Treatment of Bunions
What causes bunions?
Tight-fitting narrow shoes and high heels can cause bunions. When a bunion forms, the big toe joint grows in size and protrudes outward. The skin over this toe gets tender and red, and bursitis or arthritis may occur. Bunions can also develop from foot injuries, and sometimes are congenital in nature.
Several factors increase your risk of developing bunions:
High heels – Wearing high heels can overcrowd your toes and can lead to bunions.
Ill-fitting shoes – People (particularly women) who wear shoes that are too tight, too narrow, or too pointed are at risk for bunion formation.
Arthritis – Pain from arthritis could alter the way you walk and lead to bunions.
Heredity – An inherited structural foot defect can cause bunions.

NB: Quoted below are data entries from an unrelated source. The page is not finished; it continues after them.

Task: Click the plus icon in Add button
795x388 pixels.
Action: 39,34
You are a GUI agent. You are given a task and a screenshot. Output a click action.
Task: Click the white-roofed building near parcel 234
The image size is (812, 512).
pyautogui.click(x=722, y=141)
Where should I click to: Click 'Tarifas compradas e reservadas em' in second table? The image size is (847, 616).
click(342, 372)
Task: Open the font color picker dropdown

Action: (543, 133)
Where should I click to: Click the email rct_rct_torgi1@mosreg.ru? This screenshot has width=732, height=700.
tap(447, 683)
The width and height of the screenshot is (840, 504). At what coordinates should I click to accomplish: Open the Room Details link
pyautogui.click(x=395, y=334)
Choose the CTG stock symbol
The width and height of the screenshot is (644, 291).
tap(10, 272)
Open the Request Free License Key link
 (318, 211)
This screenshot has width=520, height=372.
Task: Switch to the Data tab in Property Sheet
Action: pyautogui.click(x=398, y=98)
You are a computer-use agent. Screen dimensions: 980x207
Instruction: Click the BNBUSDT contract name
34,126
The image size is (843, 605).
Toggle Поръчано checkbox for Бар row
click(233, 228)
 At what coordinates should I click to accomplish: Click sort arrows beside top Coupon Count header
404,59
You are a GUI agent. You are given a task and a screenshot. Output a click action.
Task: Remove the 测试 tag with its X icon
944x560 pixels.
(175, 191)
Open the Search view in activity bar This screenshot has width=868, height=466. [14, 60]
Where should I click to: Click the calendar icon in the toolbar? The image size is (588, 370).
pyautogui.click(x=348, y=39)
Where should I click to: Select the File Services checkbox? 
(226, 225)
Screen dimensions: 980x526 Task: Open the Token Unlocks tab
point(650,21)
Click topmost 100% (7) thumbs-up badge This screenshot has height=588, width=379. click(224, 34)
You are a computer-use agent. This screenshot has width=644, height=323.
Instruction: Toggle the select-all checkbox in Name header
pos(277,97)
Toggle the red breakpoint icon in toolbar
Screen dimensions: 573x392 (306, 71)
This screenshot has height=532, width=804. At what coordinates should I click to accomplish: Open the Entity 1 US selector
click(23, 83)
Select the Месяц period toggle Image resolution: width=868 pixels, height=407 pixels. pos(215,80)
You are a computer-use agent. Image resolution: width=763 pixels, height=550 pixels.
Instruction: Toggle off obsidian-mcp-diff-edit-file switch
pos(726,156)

What is an adolescent bunion?
An adolescent bunion forms at the base of the large toe and affects girls aged 10 to 15 years of age. Unlike the adult bunion, the teen can move the affected joint normally, but has pain wearing certain shoes. Treatment involves having the child’s shoes stretched or buying wider-sized shoes. Surgery is almost always avoided until growth is complete.
What is a bunionette?
A bunionette is a swollen, painful lump on the outside of your foot near the base of your small (fifth) toe. Also called a tailor’s bunion, bunionettes have a hard corn and painful bursitis. Just like bunions, bunionettes are caused from wearing ill-fitting shoes. For those cases of persistent pain and deformity, surgical correction is necessary.
What is the treatment for bunions?
Most bunions are treatable without surgical intervention. If the bunion causes you to have difficulty walking, the orthopedic specialist will recommend 腳趾外翻手術 special shoes, avoidance of certain shoe types, padding and taping, shoe inserts, and/or medications.
Changing Shoes – The orthopedic specialist will recommend comfortable, roomy shoes with adequate space for your toes. These special shoes will conform to your foot shape as well as have a wide instep, broad toes, and soft soles.
Avoiding Shoes – Treatment involves avoidance of pointed shoes, tight-fitting shoes, and high heels.
Padding and Taping – Your doctor will show you how to tape and pad your foot to hold it into normal position. These measures reduce stress on the bunion and relieve pain.
Shoe Inserts – Padded shoe inserts help redistribute the pressure evenly to reduce your symptoms. In addition, these devices may prevent your bunion from getting worse. Some people also find relief with the use of over-the-counter arch supports.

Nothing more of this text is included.